Pour autant The North Face n’a pas entièrement renoncé au duvet d’oie, mais la marque s’est engagée sur la traçabilité des duvets et plumes d’oie dans sa chaîne d’approvisionnement, en créant en collaboration avec l’ONG Textile Exchange le label Responsible Down Standard en 2014 afin de garantir que le duvet utilisé pour ses doudounes et parkas ne soit pas issu d’animaux ayant subi des traitements cruels comme le gavage ou la plumaison à vif. De même Patagonia et l’organisme de certification NSF International ont créé en 2015 le label Global Traceable Down Standard (Global TDS), reprenant des principes similaires.
PrimaLoft n’est pas la seule marque à s’être intéressée à ces nouvelles fibres. La marque Napapijri, fondée en 1987, a fait le choix en 2015, sous l’impulsion de sa société mère VF Corporation – engagée récemment dans une stratégie d’Animal Welfare Policy – de renoncer à terme au duvet d’oie. Afin d’assurer l’isolation thermique de ces doudounes, elle fait alors appel à un rembourrage de boucles interconnectées de fibre comfortemp® Fiberball, issues de la technologie Thermo-Fibre® développée par la Freudenberg Performance Materials Holding SE & Co.

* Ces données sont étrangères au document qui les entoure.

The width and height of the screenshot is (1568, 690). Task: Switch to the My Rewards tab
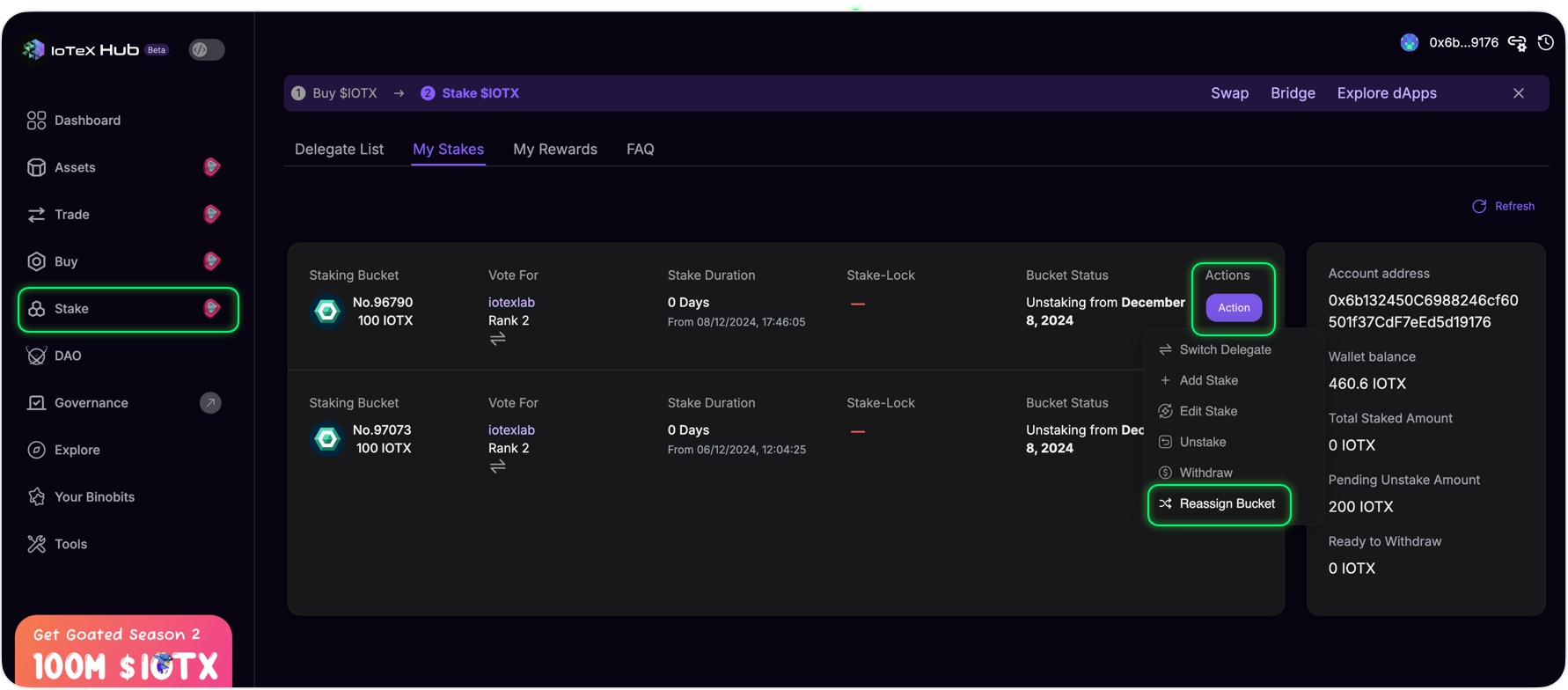tap(554, 150)
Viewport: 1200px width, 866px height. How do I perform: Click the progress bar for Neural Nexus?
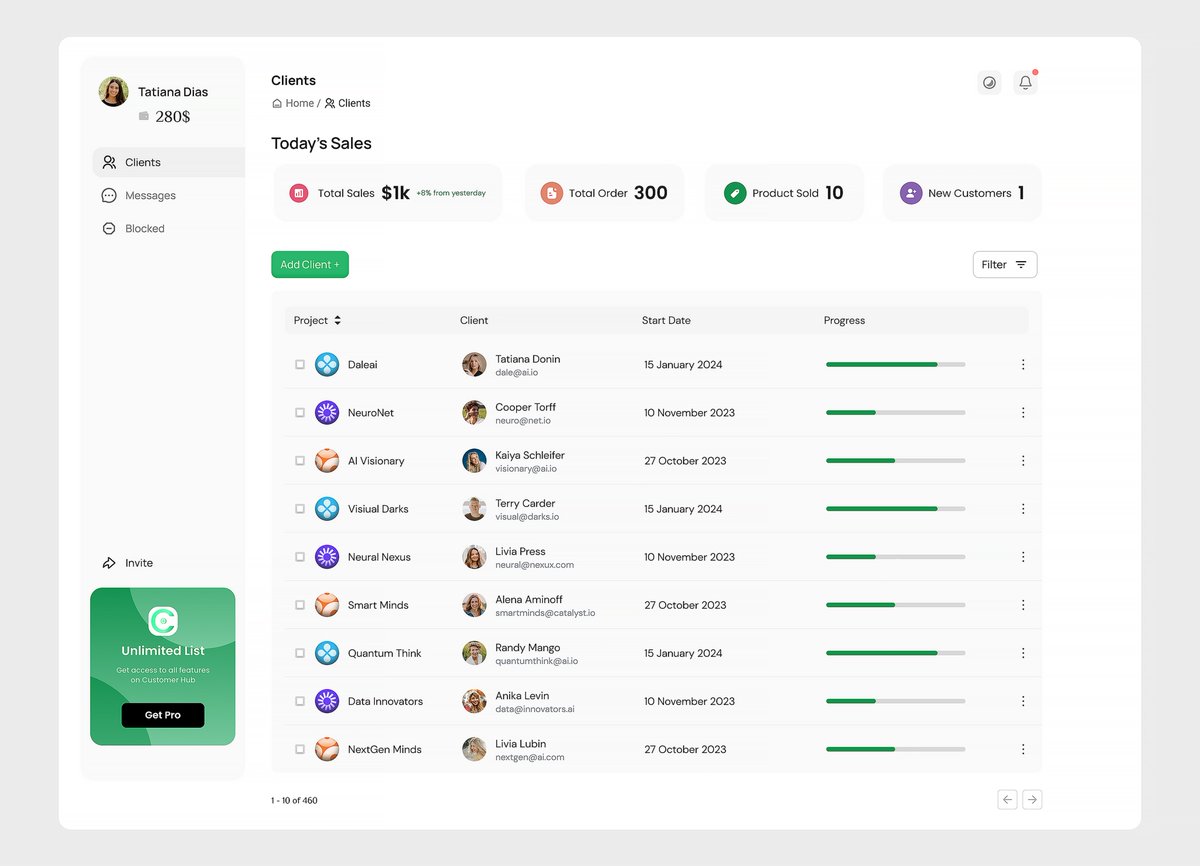tap(894, 557)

Au-delà de considérations morales, les technologies développées ont bien entendu fait leur preuve en matière d’isolation, et ont des qualités équivalentes voire supérieures au duvet, empêchant par exemple la prolifération d’acariens, et résistant également beaucoup mieux à l’humidité. Ces fibres synthétiques sont également moins coûteuses, et sont pour la plupart recyclables. Dans le cas de PrimaLoft, comme le rapportent les journalistes Isabelle Coune et Christine Riste dans une enquête réalisée pour la version en ligne du Figaro et publiée le 5 janvier 2017, « des essais réalisés par l’université du Kansas ont démontré que ThermoBall™ procure une chaleur équivalente à celle d’un duvet d’oie et a un pouvoir gonflant de 600 cuin. Il associe ainsi la légèreté, le pouvoir gonflant, les propriétés thermiques et la compressibilité du duvet à la protection contre l’humidité des fibres synthétiques.»
Et les initiatives et innovations sont nombreuses. DuPont Industrial Biosciences et Thindown by NIPI viennent par exemple tout juste d’annoncer une collaboration pour créer une nouvelle matière isolante pour remplacer le duvet traditionnel lors de l’Outdoor Retailer la semaine dernière des États-Unis.
Et pour demain, du naturel et/ou du recyclé ?
D’autres entreprises se sont quant à elle spécialisées dans la fabrication de doudounes sans duvet, et sont mises en avant par des sites tels que happynewgreen.com. On peut citer par exemple, Save The Ducks, qui a développé une technologie, PLUMTECH® fabriquée à partir de polyester recyclé et certifiée végane par la PeTA. D’autres marques se sont vues également remis la certification par l’association, telles que Bleed, Vaute ou encore Hoodlamb, cette dernière se faisant notamment remarquée pour son usage du chanvre.
Si les matériaux synthétiques sont actuellement les alternatives les plus répandues dans la fabrication de doudoune, satisfaisant consommateurs et producteurs, on notera également que les fibres végétales telles que le kapok, réputé pour son imperméabilité et son imputrescibilité, offrent un nouveau champ de perspective et d’innovation pour l’industrie textile en matière de doudounes.